• Given instruction:
Answer these questions from the blog post below about a morning with a three-year-old.
(a) Which show does the mother turn on after grabbing the remote?
(b) How many minutes pass before the child says she is hungry?
(c) What three things does the mother reach for once she sits up with a headache?

═══ Reading text

Wednesday, September 29, 2010

Why channel 169 makes me feel like a loser...

You want to feel like a complete failure as a mother?

Then watch cartoons with your three year old.

I am drop.dead.serious.

Picture this. My three year old comes joyfully marching up the stairs, and sweetly whispers in my ear, "Wise and shine, mommy!" To which I quickly nudge her father, insisting it is indeed HIS turn to get up with her. When he doesn't even budge, I fall out of bed, put on whatever dirty clothes are lying on the floor, throw my unbrushed hair into a pony tail, and stumble out of the room and into the den.

I grab the remote, turn on some Sesame Street, get my blanket and pull it over my head. It is insanely too early to function.

15 minutes later, I feel yet another nudge. "Mommy, I'm hungry." I think about explaining to her the repercussions of waking a sleeping mommy, but instead say, "there is some dry cereal in the pantry. Go knock yourself out, and mommy will make breakfast in a little bit."

I spend the next 30 minutes falling in and out of sleep, often being awoken by a silly little blonde girl, ready to start the day. When I finally decide enough it enough, I sit up, throw off the blanket, and let out a big sigh.

Of course, I am then met with a killer headache due to the weird concoction my head was in as I attempted to lay on the couch. I reach for some Arnica, a hot cup of coffee, and a 5 hour energy - because Lord knows I am gunna need it.

══════
═══ Recorded data

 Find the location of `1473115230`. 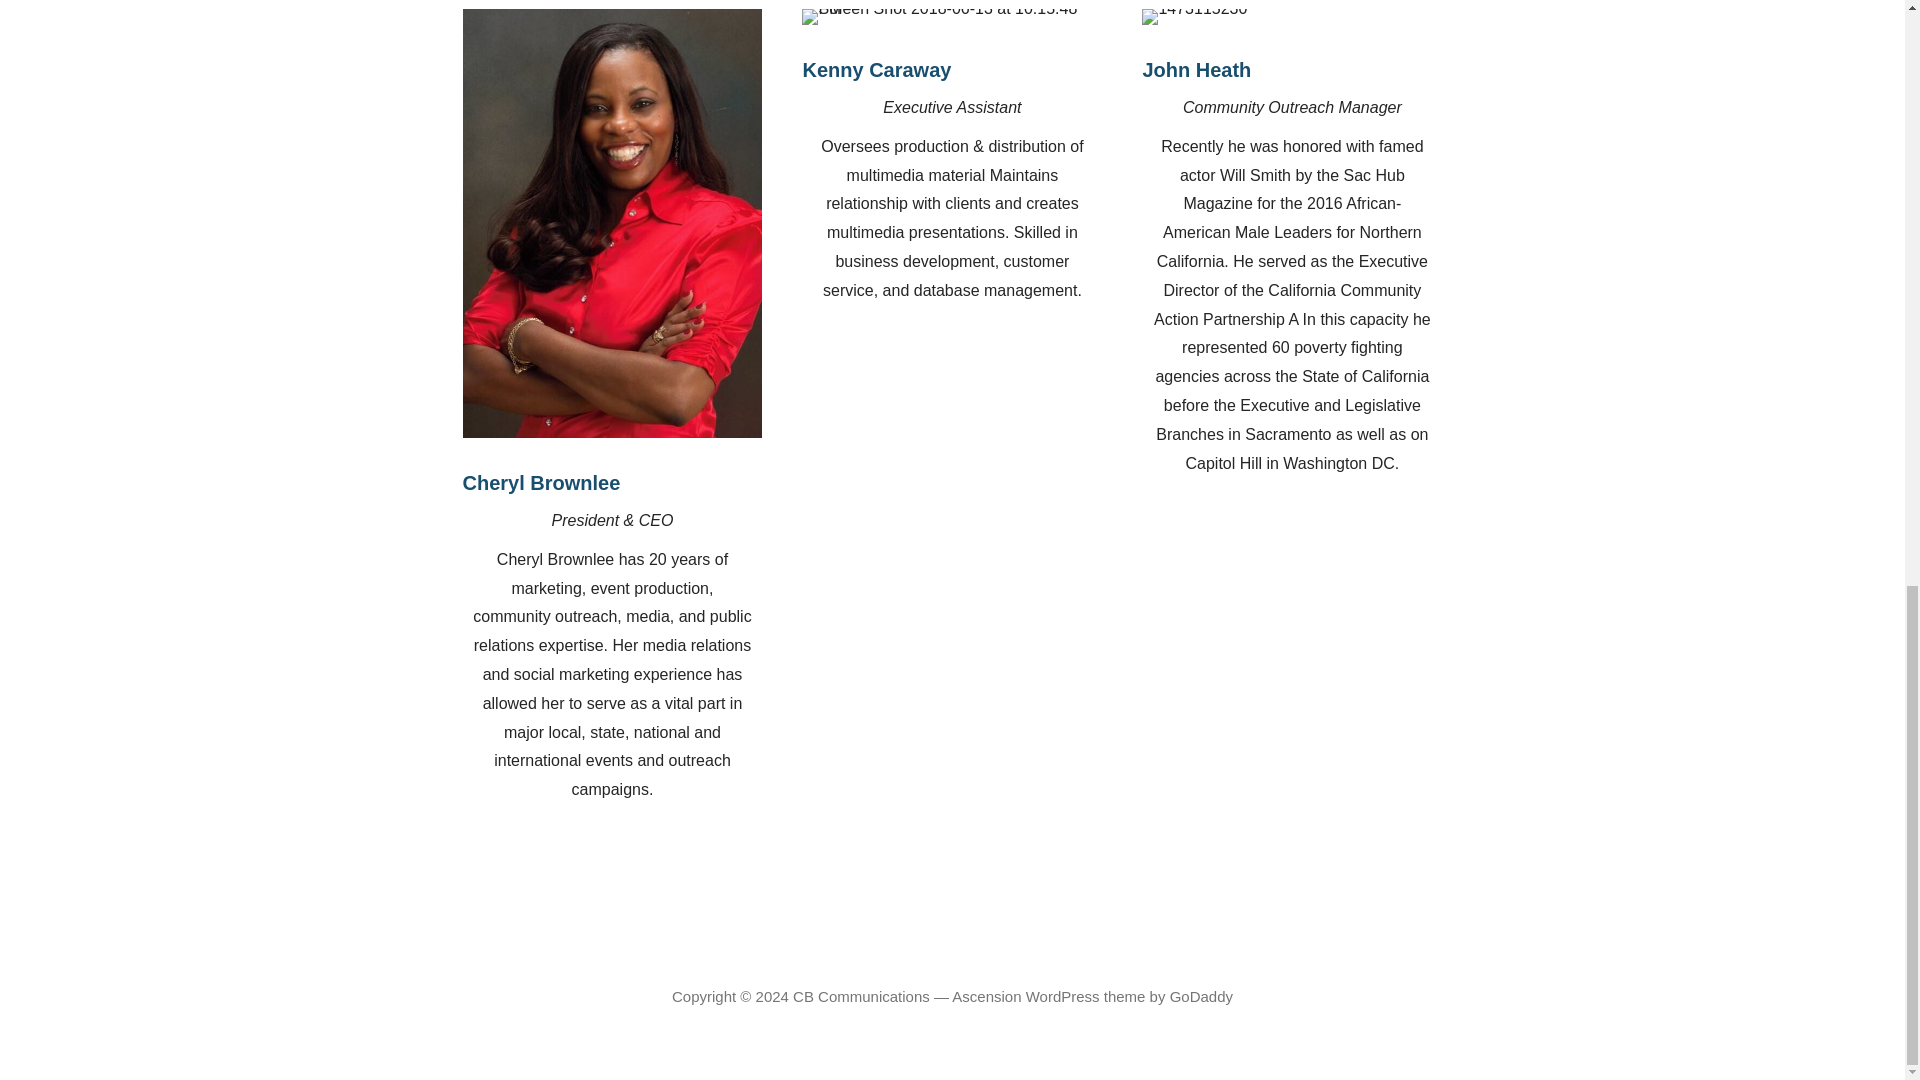

1473115230 is located at coordinates (1194, 16).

══════

• Response to the task:
(a) Sesame Street
(b) 15 minutes
(c) Arnica, a hot cup of coffee, and a 5 hour energy